As the weather cools and the sky darkens earlier, Netflix has the perfect macabre mood piece: “Wednesday,” centered on the sullen 16-year-old daughter in the Addams family.
Jenna Ortega, who the feisty girl next door in season two of the streaming service’s “You,” gives the performance of a lifetime. She delivers deadpan one-liners and executes slow burns and calculated revenge plots with determination
Wednesday the character first appeared in New Yorker magazine in the late 1930s in a comic strip created by Charles Addams. Since then she and her kooky family — Gomez and Morticia, young son Pugsley, Uncle Fester and a disembodied hand, Thing — have become pop icons.
Catherine Zeta-Jones plays Morticia in this new adaptation by director Tim Burton. Christina Ricci, who took the character Wednesday to another level in the Addams Family films of the 1990s, is in the new series but in a different role.

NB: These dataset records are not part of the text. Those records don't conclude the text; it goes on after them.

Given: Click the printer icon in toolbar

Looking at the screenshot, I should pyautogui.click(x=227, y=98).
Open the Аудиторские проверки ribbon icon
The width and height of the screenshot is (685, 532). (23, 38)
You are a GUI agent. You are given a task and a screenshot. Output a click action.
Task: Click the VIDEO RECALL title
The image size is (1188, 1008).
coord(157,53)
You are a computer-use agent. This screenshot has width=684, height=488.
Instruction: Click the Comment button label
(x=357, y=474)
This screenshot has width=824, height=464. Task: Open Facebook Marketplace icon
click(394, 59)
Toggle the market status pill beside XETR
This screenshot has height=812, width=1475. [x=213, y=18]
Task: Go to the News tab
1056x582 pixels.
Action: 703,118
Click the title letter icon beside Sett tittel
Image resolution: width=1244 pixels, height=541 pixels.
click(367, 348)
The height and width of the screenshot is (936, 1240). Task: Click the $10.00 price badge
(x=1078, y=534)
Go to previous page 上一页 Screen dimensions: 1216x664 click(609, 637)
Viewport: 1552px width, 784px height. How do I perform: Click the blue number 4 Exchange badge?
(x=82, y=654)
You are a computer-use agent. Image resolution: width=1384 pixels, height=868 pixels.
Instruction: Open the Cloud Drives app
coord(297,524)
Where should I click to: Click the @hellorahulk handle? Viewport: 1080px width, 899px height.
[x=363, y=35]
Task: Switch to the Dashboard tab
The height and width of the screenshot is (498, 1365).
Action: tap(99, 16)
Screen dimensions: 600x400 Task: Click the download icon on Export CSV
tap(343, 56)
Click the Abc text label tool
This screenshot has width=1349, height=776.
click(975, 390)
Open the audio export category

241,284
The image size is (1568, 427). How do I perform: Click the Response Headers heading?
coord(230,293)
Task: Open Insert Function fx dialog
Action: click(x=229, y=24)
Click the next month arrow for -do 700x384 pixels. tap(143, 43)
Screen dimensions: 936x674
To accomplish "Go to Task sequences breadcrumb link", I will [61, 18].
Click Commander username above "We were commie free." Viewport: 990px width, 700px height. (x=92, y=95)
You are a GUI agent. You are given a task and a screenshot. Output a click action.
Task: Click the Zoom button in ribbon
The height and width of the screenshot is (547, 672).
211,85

Ortega makes the gloomy girl her own in this new show.
Over eight episodes of “Wednesday”, the lead character is forced to be the new girl at a fancy boarding school after getting caught torturing boys who bullied her brother. The school has a place in Addams Family’s history — her parents met there decades earlier.
Trying to carve out her own niche within the student body, Wednesday goes on quests, attempting to solve mysteries while keeping her own identity as a novelist and musician.
Murder, betrayal, friendship and deep family connections that never seem to die are all carefully dissected and explored.
While the costumes and the cinematography are stunning, some of the plot lines leave gaping holes and some of the writing is stunted and predictable. It seems like a clumsy stab of reviving a watered-down version of the original.
However, “Wednesday” masterfully tackles topics including generational trauma caused by toxic family members. The teen characters are allowed to explore ways in which they were masters of their own destinies, regardless of what — or who — stood in their way.
Some sharp pop culture nerds will notice the many Easter eggs sprinkled in from across the decades, including lyrics to Taylor Swift songs and a version of the Rolling Stones’ “Paint it Black.”
Perhaps the best update was how many of these teenagers strived to be independent thinkers — and that’s a future worth dying for.
The series is streaming on Netflix MENA.